» **Task to carry out**: Below are the records. Retype exactly the lines between the lines holding "Français (169, 38)" and "[Shakutara - Love: Magic Cellar] (156, 930)", inclusive.

» **Records supplied**:
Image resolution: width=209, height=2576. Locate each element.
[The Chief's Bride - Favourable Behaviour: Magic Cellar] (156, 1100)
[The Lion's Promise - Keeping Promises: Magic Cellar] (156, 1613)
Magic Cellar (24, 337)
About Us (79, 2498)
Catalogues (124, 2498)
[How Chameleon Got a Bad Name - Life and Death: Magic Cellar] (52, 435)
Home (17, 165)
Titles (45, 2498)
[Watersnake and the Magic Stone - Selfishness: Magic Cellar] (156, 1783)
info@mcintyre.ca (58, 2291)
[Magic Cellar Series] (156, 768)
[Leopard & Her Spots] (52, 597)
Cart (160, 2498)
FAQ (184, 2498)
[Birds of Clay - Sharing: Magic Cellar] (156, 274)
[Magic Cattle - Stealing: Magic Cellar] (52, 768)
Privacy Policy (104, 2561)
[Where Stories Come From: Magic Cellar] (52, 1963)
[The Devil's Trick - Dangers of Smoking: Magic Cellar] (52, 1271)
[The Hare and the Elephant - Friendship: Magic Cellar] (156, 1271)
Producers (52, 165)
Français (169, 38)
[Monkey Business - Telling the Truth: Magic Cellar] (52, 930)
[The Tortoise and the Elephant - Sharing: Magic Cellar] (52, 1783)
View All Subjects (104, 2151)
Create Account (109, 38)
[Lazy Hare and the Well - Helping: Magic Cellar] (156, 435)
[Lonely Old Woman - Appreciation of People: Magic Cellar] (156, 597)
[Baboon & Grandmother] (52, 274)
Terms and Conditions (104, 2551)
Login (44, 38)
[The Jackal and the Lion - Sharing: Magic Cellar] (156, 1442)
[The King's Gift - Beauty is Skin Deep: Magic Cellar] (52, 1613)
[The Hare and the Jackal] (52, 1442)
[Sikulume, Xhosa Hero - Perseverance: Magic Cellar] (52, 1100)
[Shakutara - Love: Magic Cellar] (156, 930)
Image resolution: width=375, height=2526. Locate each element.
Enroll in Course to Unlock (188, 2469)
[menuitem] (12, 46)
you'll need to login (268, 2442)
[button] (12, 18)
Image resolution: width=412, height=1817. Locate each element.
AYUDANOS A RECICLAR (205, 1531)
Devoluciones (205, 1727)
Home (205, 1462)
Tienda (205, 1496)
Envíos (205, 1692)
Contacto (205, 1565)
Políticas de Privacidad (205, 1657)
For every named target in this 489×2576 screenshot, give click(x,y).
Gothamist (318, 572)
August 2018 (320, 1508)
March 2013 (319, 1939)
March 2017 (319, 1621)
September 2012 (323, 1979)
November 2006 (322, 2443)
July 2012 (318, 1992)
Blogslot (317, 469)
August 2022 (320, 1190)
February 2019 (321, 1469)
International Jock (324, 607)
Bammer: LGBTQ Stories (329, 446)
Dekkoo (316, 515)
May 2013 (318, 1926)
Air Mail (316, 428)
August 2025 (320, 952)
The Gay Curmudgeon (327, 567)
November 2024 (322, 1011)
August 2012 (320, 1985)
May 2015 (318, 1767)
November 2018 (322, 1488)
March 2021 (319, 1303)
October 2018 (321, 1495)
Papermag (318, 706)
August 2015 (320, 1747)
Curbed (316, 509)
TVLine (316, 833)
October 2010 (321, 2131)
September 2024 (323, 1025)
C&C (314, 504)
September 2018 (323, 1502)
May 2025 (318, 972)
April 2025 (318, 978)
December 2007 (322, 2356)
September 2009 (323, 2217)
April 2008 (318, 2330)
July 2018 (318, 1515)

» **Response for this exercise**:
Français (169, 38)
[Monkey Business - Telling the Truth: Magic Cellar] (52, 930)
[The Tortoise and the Elephant - Sharing: Magic Cellar] (52, 1783)
View All Subjects (104, 2151)
Create Account (109, 38)
[Lazy Hare and the Well - Helping: Magic Cellar] (156, 435)
[Lonely Old Woman - Appreciation of People: Magic Cellar] (156, 597)
[Baboon & Grandmother] (52, 274)
Terms and Conditions (104, 2551)
Login (44, 38)
[The Jackal and the Lion - Sharing: Magic Cellar] (156, 1442)
[The King's Gift - Beauty is Skin Deep: Magic Cellar] (52, 1613)
[The Hare and the Jackal] (52, 1442)
[Sikulume, Xhosa Hero - Perseverance: Magic Cellar] (52, 1100)
[Shakutara - Love: Magic Cellar] (156, 930)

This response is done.